MEXICO CITY —Mexico’s decision Friday to approve the extradition of Joaquín “El Chapo” Guzmán helps clear the way for the infamous drug lord to face what has long been his worst nightmare: living behind bars in a U.S. prison.

The extradition of Guzmán, who has publicly claimed responsibility for delivering much of America’s cocaine and heroin and has fought bloody battles with rival traffickers, could still be months or even years away. His lawyers vowed Friday to appeal the ruling by the Mexican Foreign Ministry.

But the government’s decision marks a recognition that the political stakes have changed dramatically since Guzmán escaped for a second time from a Mexican federal prison last summer.

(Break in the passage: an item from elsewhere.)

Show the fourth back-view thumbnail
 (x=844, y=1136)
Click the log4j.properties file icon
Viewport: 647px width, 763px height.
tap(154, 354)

After his first recapture in 2014, Mexican authorities rejected U.S. pressure and vowed to force Guzmán to face justice on his home soil, making it a point of pride that they could hold him secure, extract intelligence from him and successfully convict him for his role leading the Sinaloa drug cartel. Those boasts collapsed last July when Guzman slipped away from a maximum-security prison west of Mexico City through a mile-long tunnel and went on the lam in the rugged mountains of his home state along Mexico’s Pacific coast.

This time, after Guzmán was recaptured in January, President Enrique Peña Nieto’s administration has moved methodically toward extraditing him to the United States. The president’s approval ratings have already fallen from earlier in his term, fueling worries about enduring another humiliating escape.

Mexico’s new attorney general, Arely Gómez González, has also been far more willing to extradite prisoners than her predecessor, Jesús Murillo Karam, who predicted that Guzmán would die in a Mexican jail.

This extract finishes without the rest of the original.